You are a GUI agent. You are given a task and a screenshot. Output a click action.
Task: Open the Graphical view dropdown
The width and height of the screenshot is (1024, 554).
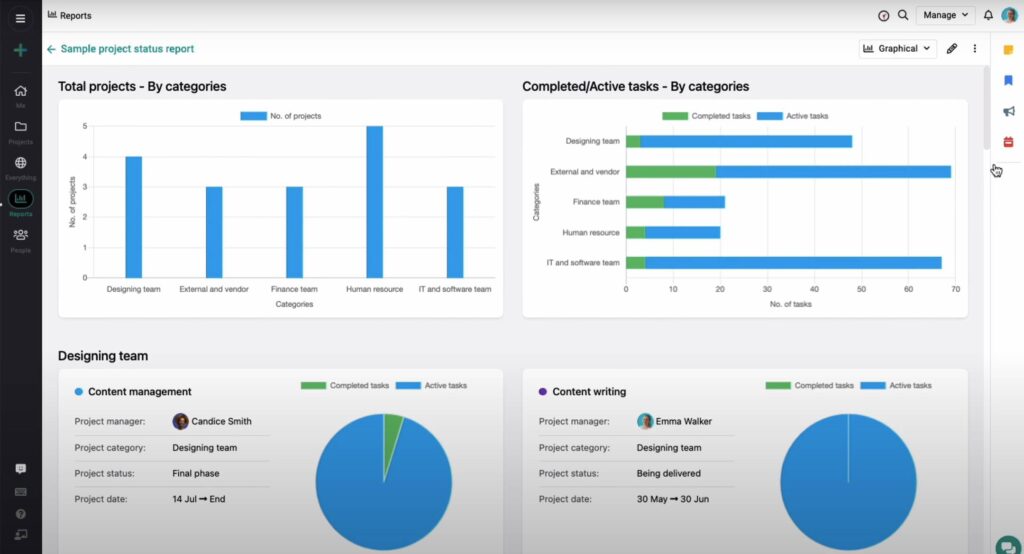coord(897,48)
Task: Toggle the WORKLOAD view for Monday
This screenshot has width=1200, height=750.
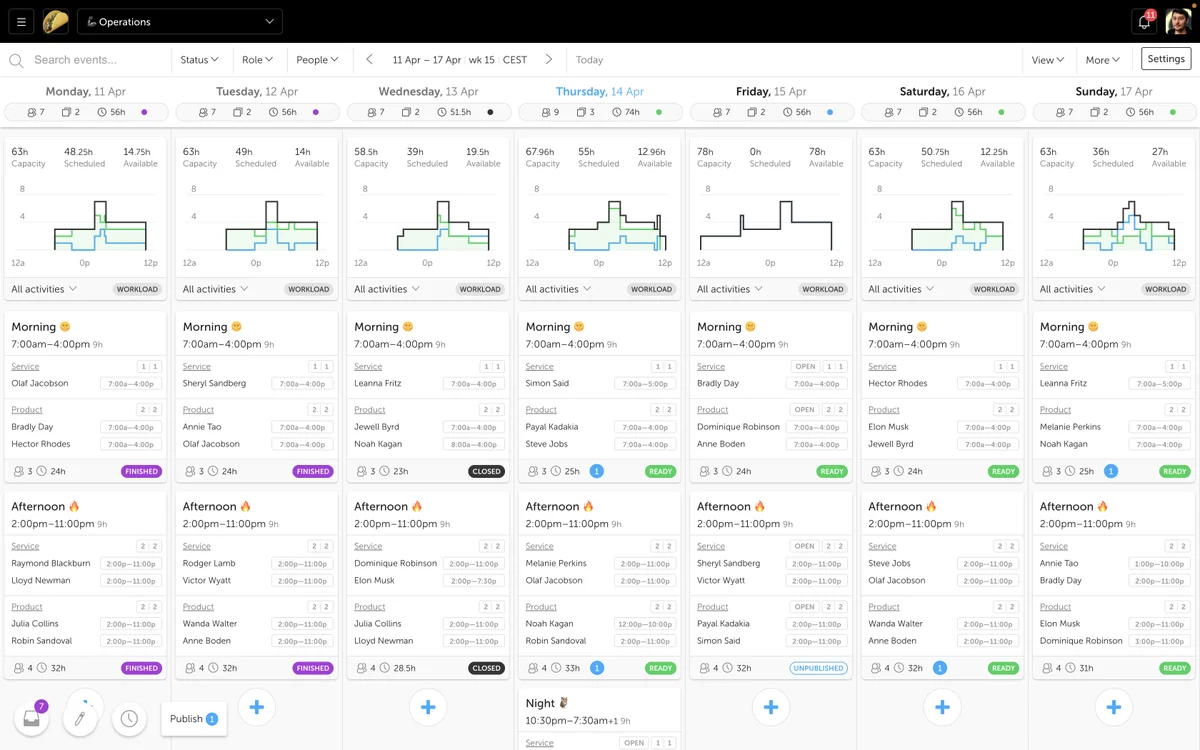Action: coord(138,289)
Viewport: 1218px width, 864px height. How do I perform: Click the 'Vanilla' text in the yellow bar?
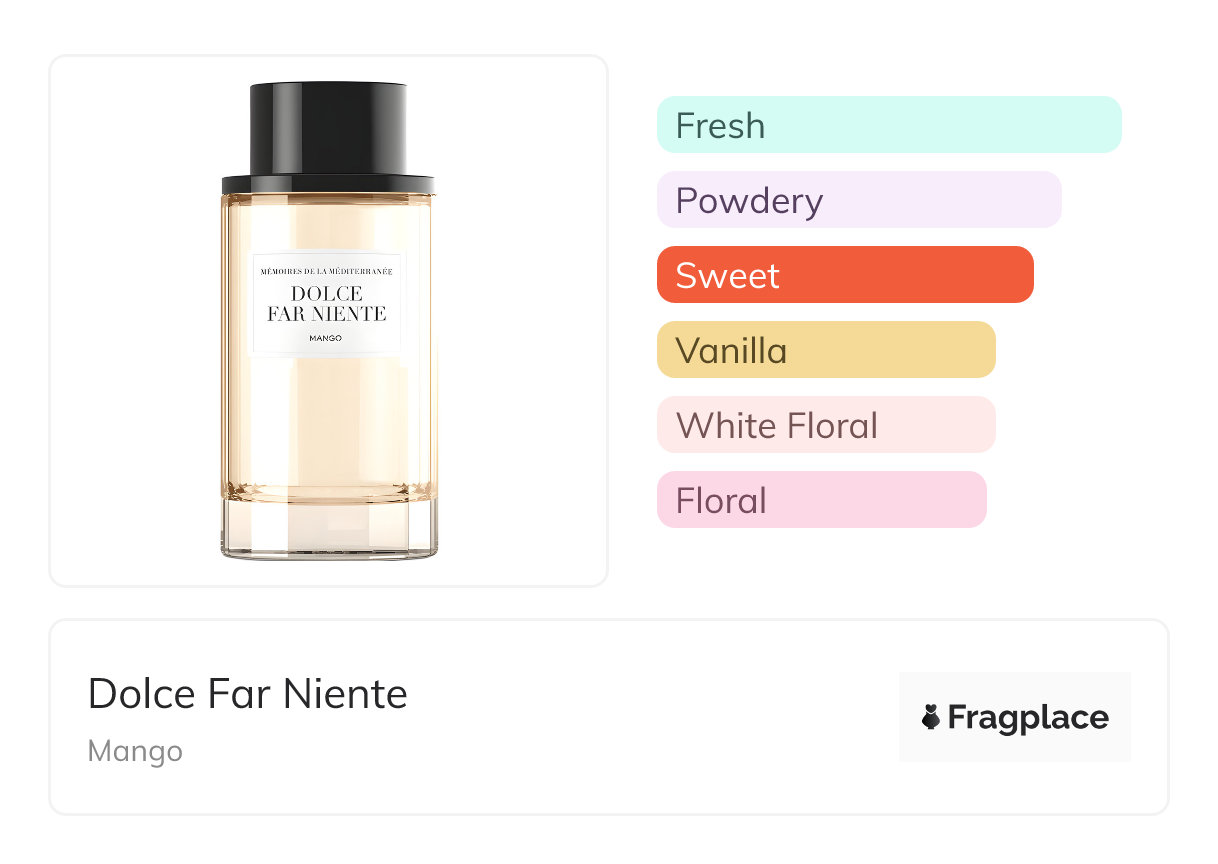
•••
WHAT IS EXPECTED>
With images left out, the data must be transcribed exactly.

SOLUTION FOR THIS PROBLEM>
You are a GUI agent. You are given a task and a screenshot. Output a click action.
Task: Open the Graphical view dropdown
The width and height of the screenshot is (1024, 554).
coord(897,48)
Task: Toggle the WORKLOAD view for Monday
This screenshot has width=1200, height=750.
Action: coord(138,289)
Viewport: 1218px width, 864px height. How do I perform: Click the 'Vanilla' text in the yellow bar?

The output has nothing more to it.